The man behind New Zealand's biggest ever cancer petition has died.
Blair Vining - dubbed a legend, a hero and inspiration to many - said his final goodbyes to his wife Melissa and his two daughters Lilly and Della-May at their home in Winton, Southland.
The family say they will "miss him immensely" and "are exceptionally proud that the man they will continue to love forever left the world a better place".
His death comes after a fight like no other.
• 'Cancer hero' Blair Vining can finally put his feet up
• Health minister promises dying dad Blair Vining that NZ will improve cancer treatment
• Premium - Cancer disgrace: What does Blair Vining's petition mean to you?
• Cancer disgrace: Hundreds gather in public movement for change
On a post on Blair Vining's Epic Journey Facebook page, a tribute stated: "To people up and down the country, Blair Vining was an extraordinary man: turning his own tragedy into a battle to ensure better cancer care for all New Zealanders.
"But to those who knew him, Blair Vining is extraordinary for different reasons. He was a loving father, husband, dedicated coach and loyal mate, the South Island's biggest Chiefs supporter, Midlands most capped player and its youngest life member.
"He remained courageous and positive despite staggering odds.
"He was the epitome of a humble Southland man who enjoyed the simple things in life, like farming and rugby, thrust into the spotlight when he discovered the inequitable situation many Southerners like him found themselves in, following his 2018 cancer diagnosis."
The post stressed how he bravely battled the disease - in the process inspiring a nation and leading to major change for cancer patients in New Zealand.
"It became his personal mission to see reform to the way cancer is treated throughout New Zealand. He and his wife Melissa worked tirelessly to make access to cancer care more equal for all Kiwis, presenting a petition of more than 140,000 signatures to set up a national cancer agency to Parliament," the tribute read.
"As a direct result of his campaigning, the Government announced its Cancer Action Plan. The plan included a pledge for an extra $60 million to Pharmac to fund cancer medicines, the establishment of a Cancer Control Agency, and the appointment of a national director of cancer control.
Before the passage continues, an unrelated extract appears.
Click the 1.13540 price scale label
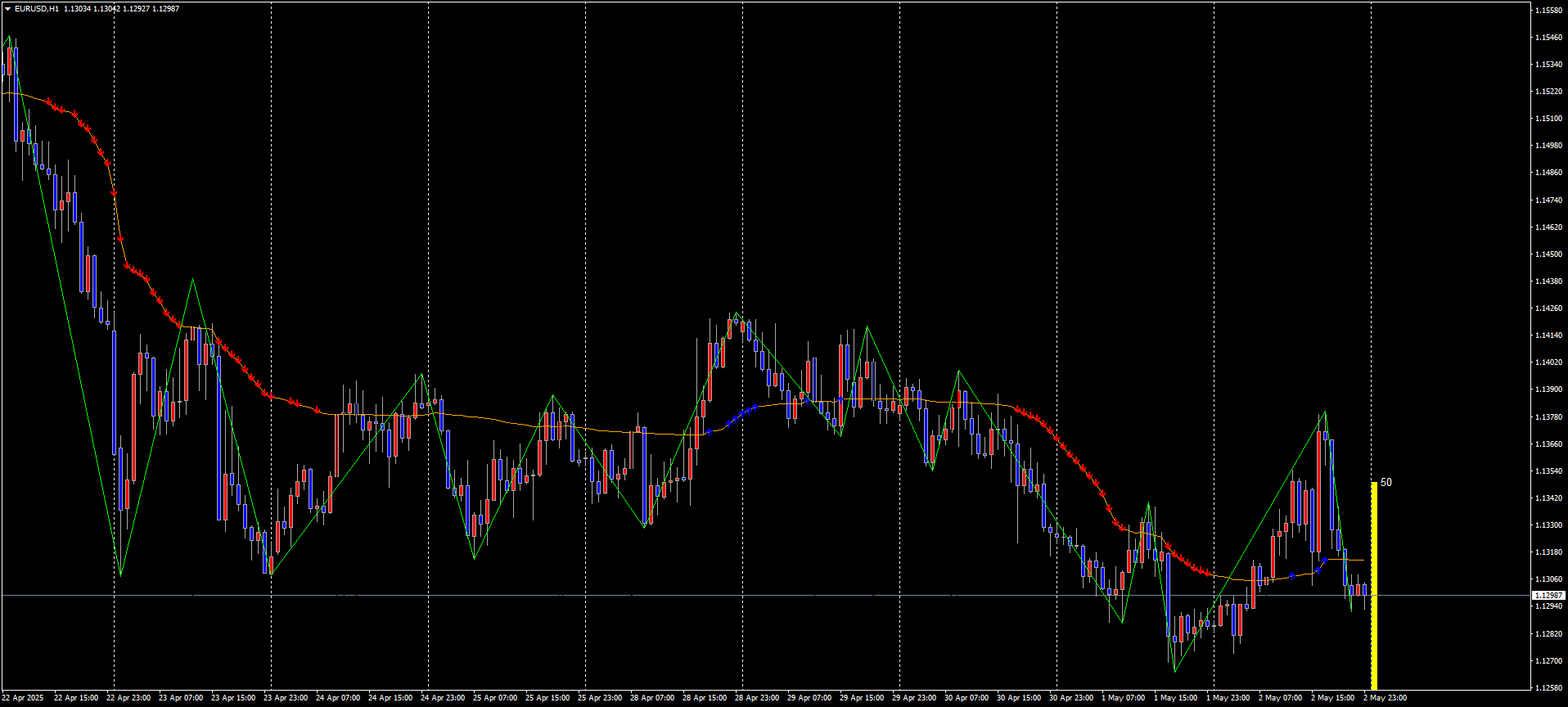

Blair and Melissa also drove discussions about the need for a charitable hospital in Southland."
He and his wife Melissa renewed their vows, he set up the Blair Vining Sports Foundation to help local athletes reach their sporting potential, and he "tirelessly" fundraised to send his beloved Central Southland First XV rugby team that he coached on a pre season trip to Australia.
He was also recently nominated for the New Zealand of the Year award.
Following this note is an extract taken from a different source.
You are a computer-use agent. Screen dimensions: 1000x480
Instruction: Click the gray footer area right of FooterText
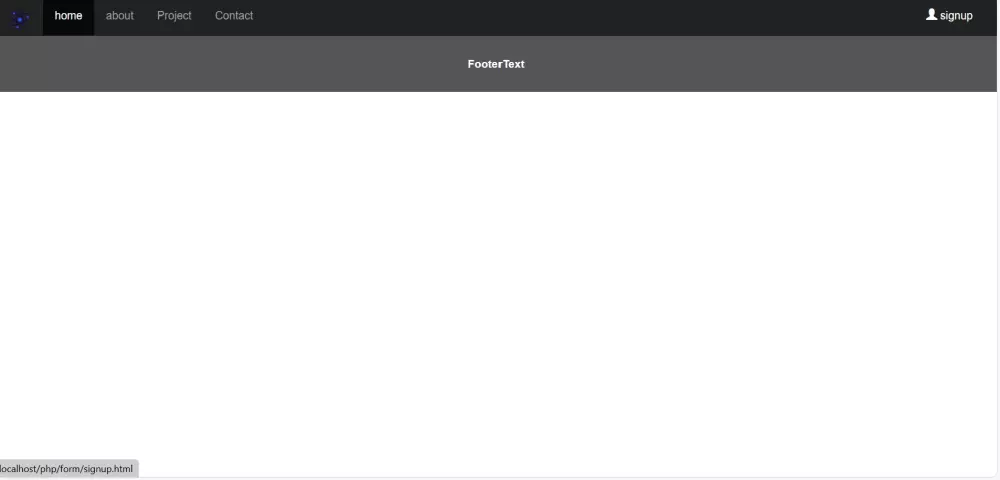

"The fact Blair managed to tick off so many 'bucket list' items while fighting an aggressive form of bowel cancer is testament to his grit and desire to live life to the fullest, while it remained within his grasp."
Vining was diagnosed with terminal bowel cancer in October last year when he was just 38.
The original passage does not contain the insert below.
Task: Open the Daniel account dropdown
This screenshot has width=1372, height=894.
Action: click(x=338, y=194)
Initially given just three months to live, he was then told to wait eight weeks for an "urgent appointment" with an oncologist.
"We were horrified, this was his life we were talking about," Melissa said.
Refusing to wait until his "due date", Melissa rang every contact she could think of until she tracked down Cancer Society of New Zealand medical director, and top oncologist, Chris Jackson.
Vining was able to start chemotherapy right away and put on the best treatment possible - giving him enough time to renew his wedding vows and savour the time he had left with his two teenage daughters.
But there was one itch he could let go - a "broken health system".
"If I had waited that eight weeks, then I'd likely already be dead," Vining told the Herald back in January.
Instead of breaking down, Vining stood up to fight with his family and friends backing him every step of the way.
In January, Melissa stood on stage with Blair next to her, in front of hundreds of cancer experts, and looked directly at Health Minister David Clark to tell him he had failed her family.
The rugby fanatic started a Facebook page called "Blair Vining's Epic Journey" which encouraged thousands of New Zealanders to share their story.
He helped the Herald launch a special cancer investigation which revealed that hundreds of cancer sufferers received large taxpayer-funded payouts after being let down by the public health system. More than $15 million has been paid out in the past five years after patients were misdiagnosed, or diagnosed too late.
Then, he led New Zealand's biggest ever cancer petition gathering more than 150,000 signatures from people who backed his calls for an independent agency.
"The agency needs to have independent funding, be free from political interference, and set clear targets that Government and DHBs are accountable for," Vining said.
Though not independent, Vining was able to take a front row seat in the announcement of a national cancer agency in September.
By that time, his cancer had spread through his body and he was in a lot of pain.
But he continued to fight to see Lilly's 13th birthday and Melissa's 40th birthday.
Today, New Zealand lost a legend.
Details regarding an opportunity for the public to take part in a memorial service will be released at a later time.